The project worked towards SamiTalk, a Sami-speaking robot linked to Sami Wikipedia. The aim was to demonstrate to young Sami speakers that the Sami languages of their grandparents will also play an active part in the digital future. The WikiTalk project had shown that robots can talk about many topics using English Wikipedia. As a step towards SamiTalk, the DigiSami project worked on localisation of spoken dialogue systems and made a Finnish localisation of WikiTalk using Finnish Wikipedia. A SamiTalk demonstration prototype shows a robot talking about the situation of Sami languages in Finland using information from Sami Wikipedia. The robot speaks North Sami, but can only do speech recognition for Finnish as the North Sami speech recognizer was not available.

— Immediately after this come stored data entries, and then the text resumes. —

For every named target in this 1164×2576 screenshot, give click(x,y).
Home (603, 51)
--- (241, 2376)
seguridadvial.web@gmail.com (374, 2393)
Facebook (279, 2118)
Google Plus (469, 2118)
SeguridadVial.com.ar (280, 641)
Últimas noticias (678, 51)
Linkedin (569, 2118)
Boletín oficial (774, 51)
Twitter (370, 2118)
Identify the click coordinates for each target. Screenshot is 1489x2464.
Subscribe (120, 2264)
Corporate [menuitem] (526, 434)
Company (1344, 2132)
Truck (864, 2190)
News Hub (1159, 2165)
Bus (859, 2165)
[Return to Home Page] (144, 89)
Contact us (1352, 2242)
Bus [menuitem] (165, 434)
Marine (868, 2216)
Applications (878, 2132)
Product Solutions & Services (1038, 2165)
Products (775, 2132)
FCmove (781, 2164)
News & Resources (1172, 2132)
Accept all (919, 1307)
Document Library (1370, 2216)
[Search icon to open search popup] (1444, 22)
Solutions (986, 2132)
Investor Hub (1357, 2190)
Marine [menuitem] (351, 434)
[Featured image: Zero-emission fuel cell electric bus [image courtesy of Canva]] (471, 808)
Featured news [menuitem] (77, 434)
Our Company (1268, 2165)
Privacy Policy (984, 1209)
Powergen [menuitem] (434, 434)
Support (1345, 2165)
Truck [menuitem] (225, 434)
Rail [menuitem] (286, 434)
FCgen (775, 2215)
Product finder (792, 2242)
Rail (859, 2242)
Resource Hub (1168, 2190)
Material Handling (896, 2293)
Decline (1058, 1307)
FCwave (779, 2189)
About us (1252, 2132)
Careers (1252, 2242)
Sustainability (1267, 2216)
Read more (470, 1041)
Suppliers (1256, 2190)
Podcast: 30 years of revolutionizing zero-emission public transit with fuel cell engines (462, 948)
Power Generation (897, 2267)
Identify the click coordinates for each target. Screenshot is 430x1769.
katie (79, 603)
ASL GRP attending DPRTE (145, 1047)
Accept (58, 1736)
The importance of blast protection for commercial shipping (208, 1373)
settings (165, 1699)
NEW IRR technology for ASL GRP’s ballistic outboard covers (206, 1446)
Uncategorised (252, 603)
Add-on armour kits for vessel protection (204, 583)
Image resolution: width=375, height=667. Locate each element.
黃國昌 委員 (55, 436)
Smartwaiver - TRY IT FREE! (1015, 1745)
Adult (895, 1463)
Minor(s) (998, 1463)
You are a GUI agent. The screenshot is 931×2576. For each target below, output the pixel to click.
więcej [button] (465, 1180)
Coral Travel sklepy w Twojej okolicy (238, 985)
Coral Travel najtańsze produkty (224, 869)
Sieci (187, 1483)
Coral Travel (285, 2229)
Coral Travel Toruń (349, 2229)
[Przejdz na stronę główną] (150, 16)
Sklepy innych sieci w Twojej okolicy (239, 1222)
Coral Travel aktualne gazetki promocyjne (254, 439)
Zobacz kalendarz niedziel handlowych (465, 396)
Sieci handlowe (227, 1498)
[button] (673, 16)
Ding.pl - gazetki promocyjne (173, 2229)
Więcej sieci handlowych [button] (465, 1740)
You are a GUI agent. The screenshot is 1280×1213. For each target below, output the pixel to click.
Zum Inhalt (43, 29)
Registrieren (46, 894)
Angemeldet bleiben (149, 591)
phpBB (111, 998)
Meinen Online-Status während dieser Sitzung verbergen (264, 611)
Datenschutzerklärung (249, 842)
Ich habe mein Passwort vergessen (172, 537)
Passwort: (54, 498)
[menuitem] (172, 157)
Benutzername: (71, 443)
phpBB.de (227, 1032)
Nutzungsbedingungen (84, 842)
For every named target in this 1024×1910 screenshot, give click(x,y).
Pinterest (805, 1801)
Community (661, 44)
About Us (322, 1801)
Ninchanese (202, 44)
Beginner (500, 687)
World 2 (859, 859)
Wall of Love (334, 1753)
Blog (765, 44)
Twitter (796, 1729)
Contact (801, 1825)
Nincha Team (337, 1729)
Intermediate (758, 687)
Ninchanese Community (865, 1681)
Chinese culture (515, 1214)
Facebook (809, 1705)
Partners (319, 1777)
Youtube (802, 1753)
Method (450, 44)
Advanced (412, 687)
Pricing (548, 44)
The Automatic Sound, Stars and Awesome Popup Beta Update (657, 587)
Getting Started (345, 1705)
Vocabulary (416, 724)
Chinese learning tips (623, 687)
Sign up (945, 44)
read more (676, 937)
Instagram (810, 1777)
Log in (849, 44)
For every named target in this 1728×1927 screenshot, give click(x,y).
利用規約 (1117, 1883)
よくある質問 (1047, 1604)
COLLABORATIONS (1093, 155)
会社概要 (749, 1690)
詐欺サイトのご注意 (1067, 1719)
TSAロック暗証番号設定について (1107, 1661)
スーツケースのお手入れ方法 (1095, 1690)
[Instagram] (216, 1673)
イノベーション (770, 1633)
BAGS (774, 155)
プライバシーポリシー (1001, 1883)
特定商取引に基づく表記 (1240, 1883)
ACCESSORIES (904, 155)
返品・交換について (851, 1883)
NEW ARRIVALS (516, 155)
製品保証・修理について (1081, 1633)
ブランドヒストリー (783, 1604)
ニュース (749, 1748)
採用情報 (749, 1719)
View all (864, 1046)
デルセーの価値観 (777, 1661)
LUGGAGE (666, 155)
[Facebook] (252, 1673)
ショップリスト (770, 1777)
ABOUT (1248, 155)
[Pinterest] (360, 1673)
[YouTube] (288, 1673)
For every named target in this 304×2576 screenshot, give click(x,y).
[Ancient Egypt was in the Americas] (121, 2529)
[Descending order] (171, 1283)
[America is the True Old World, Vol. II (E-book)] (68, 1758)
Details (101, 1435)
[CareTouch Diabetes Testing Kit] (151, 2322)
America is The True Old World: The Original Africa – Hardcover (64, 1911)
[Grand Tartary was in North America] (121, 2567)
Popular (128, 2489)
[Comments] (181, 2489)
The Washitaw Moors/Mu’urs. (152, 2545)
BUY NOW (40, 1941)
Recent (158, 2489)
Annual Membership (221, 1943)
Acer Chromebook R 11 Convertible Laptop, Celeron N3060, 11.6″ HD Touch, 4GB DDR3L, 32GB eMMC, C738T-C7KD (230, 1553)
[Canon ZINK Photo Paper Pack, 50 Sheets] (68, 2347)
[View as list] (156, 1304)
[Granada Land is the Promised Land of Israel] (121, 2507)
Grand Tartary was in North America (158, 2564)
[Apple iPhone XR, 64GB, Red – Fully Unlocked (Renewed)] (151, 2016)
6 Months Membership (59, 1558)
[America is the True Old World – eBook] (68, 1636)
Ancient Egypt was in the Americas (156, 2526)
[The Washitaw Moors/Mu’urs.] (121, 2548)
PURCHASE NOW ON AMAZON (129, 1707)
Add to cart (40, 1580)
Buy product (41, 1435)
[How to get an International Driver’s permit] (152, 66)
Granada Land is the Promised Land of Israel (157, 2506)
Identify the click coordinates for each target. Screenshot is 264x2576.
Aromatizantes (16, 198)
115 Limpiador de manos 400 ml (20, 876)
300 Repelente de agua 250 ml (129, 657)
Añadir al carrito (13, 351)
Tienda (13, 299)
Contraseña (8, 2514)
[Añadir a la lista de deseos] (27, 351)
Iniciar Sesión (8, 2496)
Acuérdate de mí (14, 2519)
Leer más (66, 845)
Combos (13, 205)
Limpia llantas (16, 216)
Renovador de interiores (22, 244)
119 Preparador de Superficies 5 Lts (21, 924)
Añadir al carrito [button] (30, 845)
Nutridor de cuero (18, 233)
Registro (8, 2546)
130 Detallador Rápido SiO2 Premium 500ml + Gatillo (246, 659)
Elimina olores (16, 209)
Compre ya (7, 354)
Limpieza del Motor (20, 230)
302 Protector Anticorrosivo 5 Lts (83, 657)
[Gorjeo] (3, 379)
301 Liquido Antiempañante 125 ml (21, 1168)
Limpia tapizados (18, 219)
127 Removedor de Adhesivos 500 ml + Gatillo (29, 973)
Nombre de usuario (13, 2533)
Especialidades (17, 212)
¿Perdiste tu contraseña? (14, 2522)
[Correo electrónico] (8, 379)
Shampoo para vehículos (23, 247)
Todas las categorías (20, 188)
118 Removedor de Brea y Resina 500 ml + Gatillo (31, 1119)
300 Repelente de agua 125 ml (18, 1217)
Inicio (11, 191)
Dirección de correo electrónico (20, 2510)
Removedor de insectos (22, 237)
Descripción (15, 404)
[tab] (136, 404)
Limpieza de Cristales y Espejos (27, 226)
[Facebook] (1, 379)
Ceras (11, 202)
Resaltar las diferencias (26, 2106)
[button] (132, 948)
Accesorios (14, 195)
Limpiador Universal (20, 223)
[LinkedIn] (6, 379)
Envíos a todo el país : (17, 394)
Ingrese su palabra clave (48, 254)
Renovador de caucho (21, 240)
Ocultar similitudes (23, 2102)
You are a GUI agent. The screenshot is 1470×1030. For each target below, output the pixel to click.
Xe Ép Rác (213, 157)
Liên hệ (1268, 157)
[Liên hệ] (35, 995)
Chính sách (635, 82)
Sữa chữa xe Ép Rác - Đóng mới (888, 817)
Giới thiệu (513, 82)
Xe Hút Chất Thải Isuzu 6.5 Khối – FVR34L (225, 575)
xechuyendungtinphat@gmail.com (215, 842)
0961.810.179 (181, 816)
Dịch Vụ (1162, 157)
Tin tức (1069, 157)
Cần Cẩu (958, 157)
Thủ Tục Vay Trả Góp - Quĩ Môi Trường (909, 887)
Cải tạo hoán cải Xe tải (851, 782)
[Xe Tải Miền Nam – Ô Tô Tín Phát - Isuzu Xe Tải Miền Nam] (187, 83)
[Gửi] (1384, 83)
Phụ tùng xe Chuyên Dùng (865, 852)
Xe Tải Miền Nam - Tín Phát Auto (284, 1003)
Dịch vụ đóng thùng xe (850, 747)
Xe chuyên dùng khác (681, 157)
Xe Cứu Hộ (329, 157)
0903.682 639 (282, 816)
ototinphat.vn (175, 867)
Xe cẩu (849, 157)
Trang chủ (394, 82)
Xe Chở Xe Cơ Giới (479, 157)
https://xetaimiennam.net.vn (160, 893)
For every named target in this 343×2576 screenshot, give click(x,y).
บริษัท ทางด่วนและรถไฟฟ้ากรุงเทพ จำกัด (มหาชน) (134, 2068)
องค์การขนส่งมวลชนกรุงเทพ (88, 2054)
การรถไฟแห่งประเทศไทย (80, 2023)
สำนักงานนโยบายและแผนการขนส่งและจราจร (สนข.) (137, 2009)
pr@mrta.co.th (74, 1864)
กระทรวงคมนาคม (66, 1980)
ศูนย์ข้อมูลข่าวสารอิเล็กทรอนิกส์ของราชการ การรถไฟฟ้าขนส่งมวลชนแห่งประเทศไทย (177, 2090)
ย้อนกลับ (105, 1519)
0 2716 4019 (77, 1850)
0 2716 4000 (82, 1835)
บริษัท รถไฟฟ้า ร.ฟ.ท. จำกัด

The project organised the northernmost International Workshop on Spoken Dialogue Systems in Saariselkä, Finland in 2016. The workshop attracted over 50 researchers from Europe, Japan and USA. Revised versions of the workshop papers were collected in Dialogues with Social Robots, edited by Kristiina Jokinen and Graham Wilcock and published by Springer in 2017.
Best Paper Award
The project also worked on multimodal analysis of the videos and annotations in the DigiSami Corpus using machine learning techniques, in collaboration with University of Eastern Finland. This work was recognised by a Best Paper Award at IWSDS 2018 for Enabling Spoken Dialogue Systems for Low-resourced Languages: End-to-end Dialect Recognition for North Sami by Trung Ngo Trong, Kristiina Jokinen and Ville Hautamäki.